15 Ağustos 2010

Devletin cinayet savunması


Türk Hükümeti'nin Avrupa İnsan Hakları Mahkemesi'nin "Hrant Dink cinayetini niye önlemediniz?" sorusuna yaptığı savunma, "Dink Türklüğü aşağıladı, nefret söyleminde bulundu. Bu tür yazılar halkı tahrik eder, kamu suçu oluşturur" şeklindeymiş.

Uğur Mumcu cinayetini soruşturan polisin Güldal Mumcu'ya sorusu ise "Güldal Hanım, acaba Uğur Bey aşk cinayetine kurban gitmiş olabilir mi?"

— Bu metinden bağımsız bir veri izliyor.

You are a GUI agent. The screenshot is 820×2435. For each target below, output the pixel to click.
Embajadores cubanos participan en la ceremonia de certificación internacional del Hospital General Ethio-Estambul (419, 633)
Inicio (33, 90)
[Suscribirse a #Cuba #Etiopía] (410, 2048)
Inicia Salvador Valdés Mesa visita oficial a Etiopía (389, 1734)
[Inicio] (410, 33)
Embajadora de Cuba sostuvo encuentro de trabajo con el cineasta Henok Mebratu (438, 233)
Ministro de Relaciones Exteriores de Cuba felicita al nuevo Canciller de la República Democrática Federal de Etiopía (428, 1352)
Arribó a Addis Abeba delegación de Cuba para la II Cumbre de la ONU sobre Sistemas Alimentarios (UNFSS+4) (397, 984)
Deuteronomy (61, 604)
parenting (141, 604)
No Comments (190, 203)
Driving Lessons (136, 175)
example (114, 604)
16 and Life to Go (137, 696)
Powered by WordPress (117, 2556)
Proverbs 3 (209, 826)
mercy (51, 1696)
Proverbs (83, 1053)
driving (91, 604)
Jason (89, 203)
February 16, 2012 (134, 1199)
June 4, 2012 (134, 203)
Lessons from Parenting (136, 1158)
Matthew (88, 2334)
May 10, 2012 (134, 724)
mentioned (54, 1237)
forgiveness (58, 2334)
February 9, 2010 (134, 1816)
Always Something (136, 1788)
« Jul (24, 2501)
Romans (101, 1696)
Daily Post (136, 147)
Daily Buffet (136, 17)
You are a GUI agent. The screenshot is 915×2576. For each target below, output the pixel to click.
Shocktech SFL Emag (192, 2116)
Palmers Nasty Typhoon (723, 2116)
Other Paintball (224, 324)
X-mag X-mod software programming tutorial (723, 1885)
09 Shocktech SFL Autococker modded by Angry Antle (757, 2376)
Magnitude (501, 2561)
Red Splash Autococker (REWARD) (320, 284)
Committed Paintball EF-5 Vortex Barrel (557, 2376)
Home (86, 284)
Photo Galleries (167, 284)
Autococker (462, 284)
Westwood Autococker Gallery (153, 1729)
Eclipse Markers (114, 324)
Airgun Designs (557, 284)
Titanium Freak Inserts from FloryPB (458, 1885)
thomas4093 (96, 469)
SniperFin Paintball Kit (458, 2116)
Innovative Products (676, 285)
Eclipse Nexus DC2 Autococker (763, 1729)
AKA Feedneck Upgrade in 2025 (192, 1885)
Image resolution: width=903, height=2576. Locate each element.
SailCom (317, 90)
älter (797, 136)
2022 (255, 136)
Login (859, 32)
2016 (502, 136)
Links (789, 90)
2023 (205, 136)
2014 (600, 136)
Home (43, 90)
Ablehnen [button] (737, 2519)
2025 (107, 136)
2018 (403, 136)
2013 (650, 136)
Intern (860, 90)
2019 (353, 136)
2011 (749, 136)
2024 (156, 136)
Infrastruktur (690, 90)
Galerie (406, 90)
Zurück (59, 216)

Devlet tüzel bir kavram. Elbette kendisini yönetenlerle vücut buluyor. Kendisine vücut verenler, bir avuç azınlıktan oluştuğu için ve bu bir avuç azınlık her biçimde kendi sürdürülebilirliğinin peşinde olduğu için böylesi durumlarla karşılaşmak mümkün oluyor.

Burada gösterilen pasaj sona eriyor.